▶ _TASK_
In your answer, every line of the records should be written out exactly.

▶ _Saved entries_

%%

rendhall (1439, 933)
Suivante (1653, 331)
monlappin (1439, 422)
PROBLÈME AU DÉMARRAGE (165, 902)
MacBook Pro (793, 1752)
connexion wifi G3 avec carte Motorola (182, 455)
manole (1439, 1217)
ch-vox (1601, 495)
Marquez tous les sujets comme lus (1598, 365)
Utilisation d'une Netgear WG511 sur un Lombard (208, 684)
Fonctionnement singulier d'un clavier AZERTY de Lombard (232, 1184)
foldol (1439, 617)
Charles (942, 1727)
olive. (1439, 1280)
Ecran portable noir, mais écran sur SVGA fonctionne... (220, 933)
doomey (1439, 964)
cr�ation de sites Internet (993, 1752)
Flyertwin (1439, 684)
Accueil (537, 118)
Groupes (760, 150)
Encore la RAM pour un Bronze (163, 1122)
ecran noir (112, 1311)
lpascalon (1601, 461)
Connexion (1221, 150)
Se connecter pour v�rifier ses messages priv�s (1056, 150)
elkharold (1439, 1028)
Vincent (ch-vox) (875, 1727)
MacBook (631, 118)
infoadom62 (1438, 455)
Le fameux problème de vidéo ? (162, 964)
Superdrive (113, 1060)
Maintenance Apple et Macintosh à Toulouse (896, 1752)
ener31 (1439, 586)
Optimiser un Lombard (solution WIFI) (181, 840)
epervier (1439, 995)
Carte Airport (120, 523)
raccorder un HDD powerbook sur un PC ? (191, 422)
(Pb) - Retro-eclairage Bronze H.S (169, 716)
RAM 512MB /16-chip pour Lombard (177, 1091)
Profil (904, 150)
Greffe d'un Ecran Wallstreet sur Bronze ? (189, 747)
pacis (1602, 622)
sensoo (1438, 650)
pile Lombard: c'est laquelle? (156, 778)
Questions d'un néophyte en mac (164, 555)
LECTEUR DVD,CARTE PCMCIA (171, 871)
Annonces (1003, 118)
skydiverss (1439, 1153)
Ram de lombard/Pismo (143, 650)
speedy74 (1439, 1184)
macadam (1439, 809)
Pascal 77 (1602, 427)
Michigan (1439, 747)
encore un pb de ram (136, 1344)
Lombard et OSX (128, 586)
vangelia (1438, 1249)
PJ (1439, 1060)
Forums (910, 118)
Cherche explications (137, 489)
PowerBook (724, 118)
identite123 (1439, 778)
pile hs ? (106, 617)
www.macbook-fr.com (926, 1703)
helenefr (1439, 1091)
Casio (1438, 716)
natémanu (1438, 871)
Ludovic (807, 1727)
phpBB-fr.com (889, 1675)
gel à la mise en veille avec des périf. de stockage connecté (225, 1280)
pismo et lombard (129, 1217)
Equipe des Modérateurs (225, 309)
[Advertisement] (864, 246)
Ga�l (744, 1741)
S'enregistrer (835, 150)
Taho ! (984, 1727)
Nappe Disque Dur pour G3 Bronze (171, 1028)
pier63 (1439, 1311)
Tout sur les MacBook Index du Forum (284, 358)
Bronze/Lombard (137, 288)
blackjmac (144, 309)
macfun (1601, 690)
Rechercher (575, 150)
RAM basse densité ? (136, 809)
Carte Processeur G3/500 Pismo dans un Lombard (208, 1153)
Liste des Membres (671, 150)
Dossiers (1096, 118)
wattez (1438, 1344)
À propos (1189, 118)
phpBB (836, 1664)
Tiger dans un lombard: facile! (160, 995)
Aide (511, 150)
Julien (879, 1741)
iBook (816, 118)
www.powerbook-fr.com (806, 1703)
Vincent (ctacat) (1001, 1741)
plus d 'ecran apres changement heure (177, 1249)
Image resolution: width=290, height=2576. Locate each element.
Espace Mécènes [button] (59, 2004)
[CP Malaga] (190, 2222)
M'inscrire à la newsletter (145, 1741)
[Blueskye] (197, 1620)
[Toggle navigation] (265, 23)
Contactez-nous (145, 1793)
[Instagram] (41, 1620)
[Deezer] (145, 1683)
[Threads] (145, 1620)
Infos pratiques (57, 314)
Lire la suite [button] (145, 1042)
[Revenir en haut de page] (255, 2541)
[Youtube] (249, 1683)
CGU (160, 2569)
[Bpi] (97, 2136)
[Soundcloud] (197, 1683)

%%

▶ _SOLUTION TO THIS TASK_
rendhall (1439, 933)
Suivante (1653, 331)
monlappin (1439, 422)
PROBLÈME AU DÉMARRAGE (165, 902)
MacBook Pro (793, 1752)
connexion wifi G3 avec carte Motorola (182, 455)
manole (1439, 1217)
ch-vox (1601, 495)
Marquez tous les sujets comme lus (1598, 365)
Utilisation d'une Netgear WG511 sur un Lombard (208, 684)
Fonctionnement singulier d'un clavier AZERTY de Lombard (232, 1184)
foldol (1439, 617)
Charles (942, 1727)
olive. (1439, 1280)
Ecran portable noir, mais écran sur SVGA fonctionne... (220, 933)
doomey (1439, 964)
cr�ation de sites Internet (993, 1752)
Flyertwin (1439, 684)
Accueil (537, 118)
Groupes (760, 150)
Encore la RAM pour un Bronze (163, 1122)
ecran noir (112, 1311)
lpascalon (1601, 461)
Connexion (1221, 150)
Se connecter pour v�rifier ses messages priv�s (1056, 150)
elkharold (1439, 1028)
Vincent (ch-vox) (875, 1727)
MacBook (631, 118)
infoadom62 (1438, 455)
Le fameux problème de vidéo ? (162, 964)
Superdrive (113, 1060)
Maintenance Apple et Macintosh à Toulouse (896, 1752)
ener31 (1439, 586)
Optimiser un Lombard (solution WIFI) (181, 840)
epervier (1439, 995)
Carte Airport (120, 523)
raccorder un HDD powerbook sur un PC ? (191, 422)
(Pb) - Retro-eclairage Bronze H.S (169, 716)
RAM 512MB /16-chip pour Lombard (177, 1091)
Profil (904, 150)
Greffe d'un Ecran Wallstreet sur Bronze ? (189, 747)
pacis (1602, 622)
sensoo (1438, 650)
pile Lombard: c'est laquelle? (156, 778)
Questions d'un néophyte en mac (164, 555)
LECTEUR DVD,CARTE PCMCIA (171, 871)
Annonces (1003, 118)
skydiverss (1439, 1153)
Ram de lombard/Pismo (143, 650)
speedy74 (1439, 1184)
macadam (1439, 809)
Pascal 77 (1602, 427)
Michigan (1439, 747)
encore un pb de ram (136, 1344)
Lombard et OSX (128, 586)
vangelia (1438, 1249)
PJ (1439, 1060)
Forums (910, 118)
Cherche explications (137, 489)
PowerBook (724, 118)
identite123 (1439, 778)
pile hs ? (106, 617)
www.macbook-fr.com (926, 1703)
helenefr (1439, 1091)
Casio (1438, 716)
natémanu (1438, 871)
Ludovic (807, 1727)
phpBB-fr.com (889, 1675)
gel à la mise en veille avec des périf. de stockage connecté (225, 1280)
pismo et lombard (129, 1217)
Equipe des Modérateurs (225, 309)
[Advertisement] (864, 246)
Ga�l (744, 1741)
S'enregistrer (835, 150)
Taho ! (984, 1727)
Nappe Disque Dur pour G3 Bronze (171, 1028)
pier63 (1439, 1311)
Tout sur les MacBook Index du Forum (284, 358)
Bronze/Lombard (137, 288)
blackjmac (144, 309)
macfun (1601, 690)
Rechercher (575, 150)
RAM basse densité ? (136, 809)
Carte Processeur G3/500 Pismo dans un Lombard (208, 1153)
Liste des Membres (671, 150)
Dossiers (1096, 118)
wattez (1438, 1344)
À propos (1189, 118)
phpBB (836, 1664)
Tiger dans un lombard: facile! (160, 995)
Aide (511, 150)
Julien (879, 1741)
iBook (816, 118)
www.powerbook-fr.com (806, 1703)
Vincent (ctacat) (1001, 1741)
plus d 'ecran apres changement heure (177, 1249)
Image resolution: width=290, height=2576. Locate each element.
Espace Mécènes [button] (59, 2004)
[CP Malaga] (190, 2222)
M'inscrire à la newsletter (145, 1741)
[Blueskye] (197, 1620)
[Toggle navigation] (265, 23)
Contactez-nous (145, 1793)
[Instagram] (41, 1620)
[Deezer] (145, 1683)
[Threads] (145, 1620)
Infos pratiques (57, 314)
Lire la suite [button] (145, 1042)
[Revenir en haut de page] (255, 2541)
[Youtube] (249, 1683)
CGU (160, 2569)
[Bpi] (97, 2136)
[Soundcloud] (197, 1683)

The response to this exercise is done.